Doxorubicin (Dox), which is an anticancer drug, has significant cardiac toxicity and side effects. Pyroptosis occurs during Dox-induced cardiotoxicity (DIC), and drug inhibition of this process is one therapeutic approach for treating DIC. Previous studies have indicated that emodin can reduce pyroptosis. However, the role of emodin in DIC and its molecular targets remain unknown.

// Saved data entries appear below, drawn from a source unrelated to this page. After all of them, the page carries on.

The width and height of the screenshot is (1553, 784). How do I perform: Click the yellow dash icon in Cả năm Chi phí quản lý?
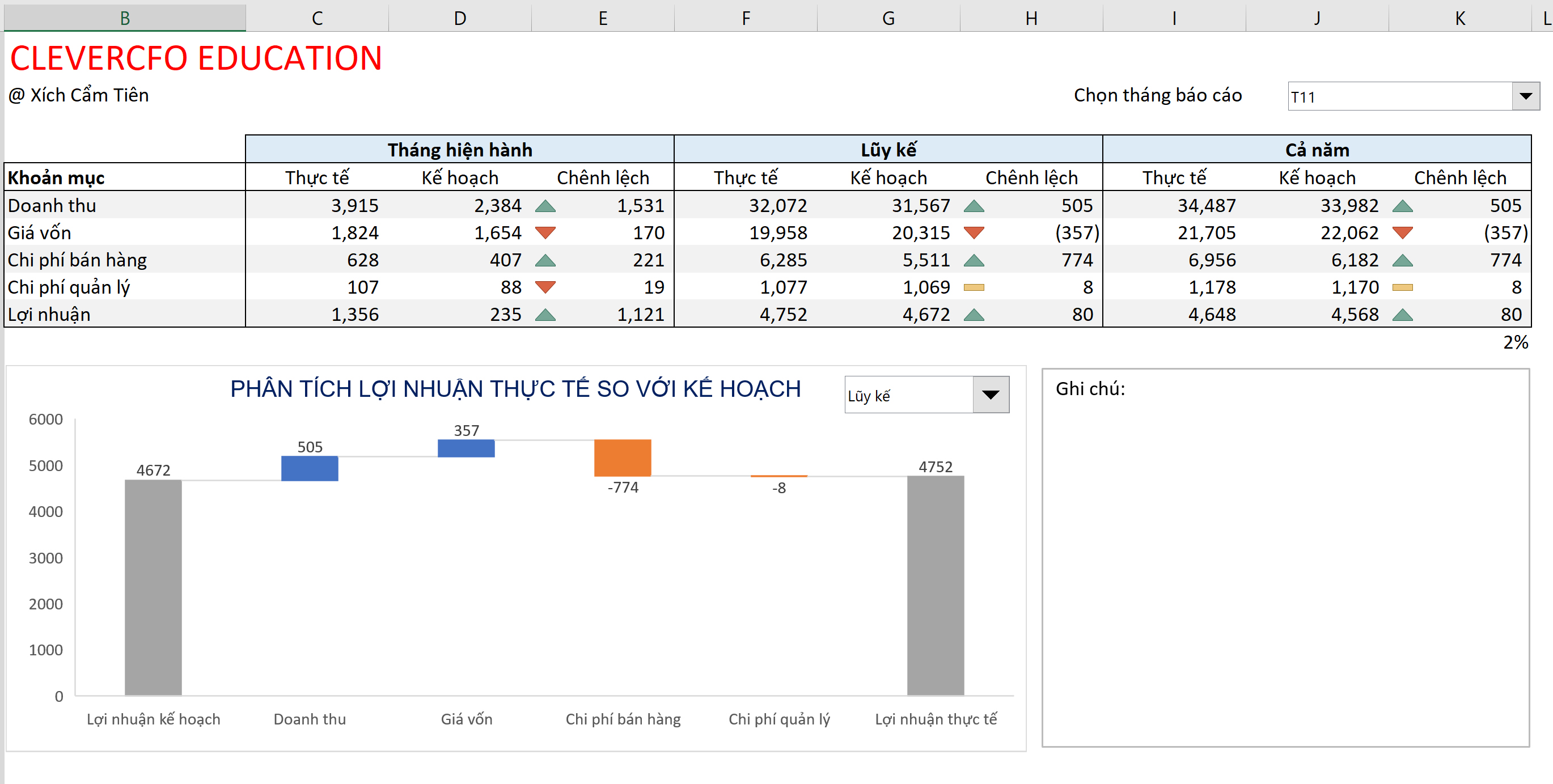pos(1404,287)
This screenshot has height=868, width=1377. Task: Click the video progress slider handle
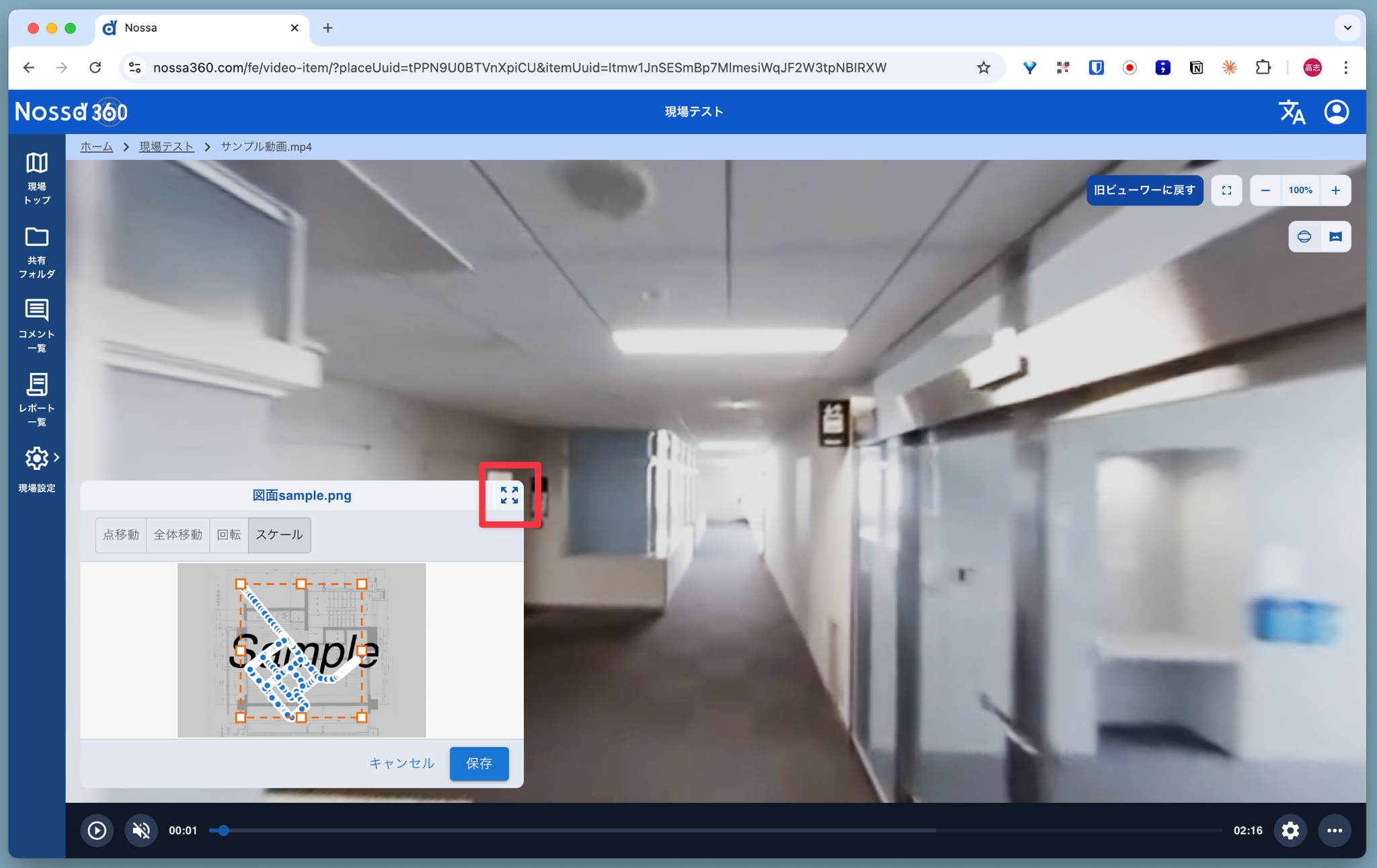[223, 830]
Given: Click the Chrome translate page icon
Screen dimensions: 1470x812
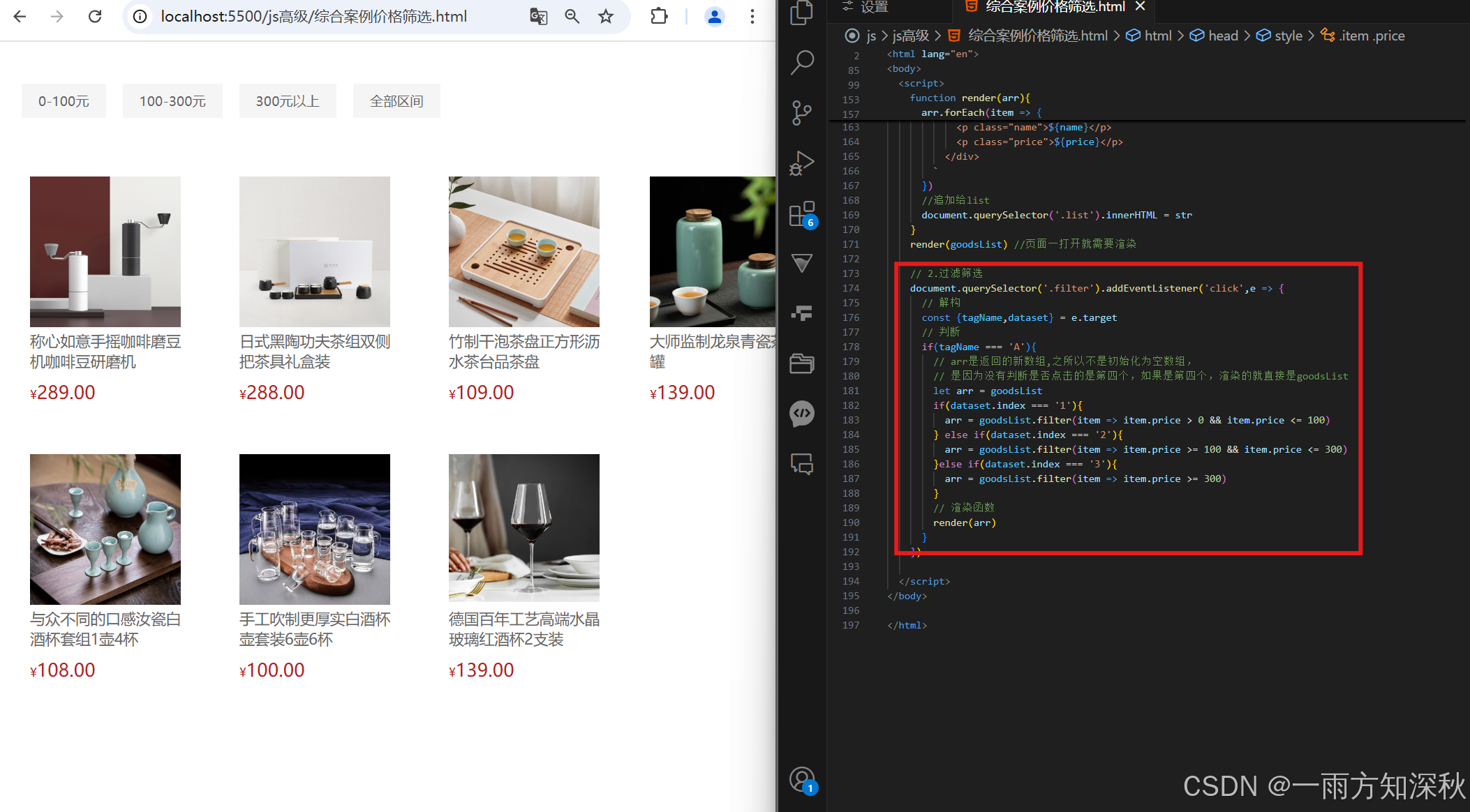Looking at the screenshot, I should [538, 17].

HYPOTHESIS/PURPOSE: We aimed to clarify the protective role of emodin in mitigating DIC, as well as the mechanisms underlying this effect.

METHODS

The model of DIC was established via the intraperitoneal administration of Dox at a dosage of 5 mg/kg per week for a span of 4 weeks. Emodin at two different doses (10 and 20 mg/kg) or a vehicle was intragastrically administered to the mice once per day throughout the Dox treatment period. Cardiac function, myocardial injury markers, pathological morphology of the heart, level of pyroptosis and mitochondrial function were assessed. Protein microarray, biolayer interferometry and pull-down assays were used to confirm the target of emodin. Moreover, GSDMD-overexpressing plasmids were transfected into GSDMD mice and HL-1 cells to further verify whether emodin suppressed GSDMD activation.

RESULTS

Emodin therapy markedly enhanced cardiac function and reduced cardiomyocyte pyroptosis in mice induced by Dox. Mechanistically, emodin binds to GSDMD and inhibits the activation of GSDMD by targeting the Trp415 and Leu290 residues. Moreover, emodin was able to mitigate Dox-induced cardiac dysfunction and myocardial injury in GSDMD mice overexpressing GSDMD, as shown by increased EF and FS, decreased serum levels of CK-MB, LDH and IL-1β and mitigated cell death and cell morphological disorder. Additionally, emodin treatment significantly reduced GSDMD-N expression and plasma membrane disruption in HL-1 cells overexpressing GSDMD induced by Dox. In addition, emodin reduced mitochondrial damage by alleviating Dox-induced GSDMD perforation in the mitochondrial membrane.

CONCLUSION

Emodin has the potential to attenuate DIC by directly binding to GSDMD to inhibit pyroptosis. Emodin may become a promising drug for prevention and treatment of DIC.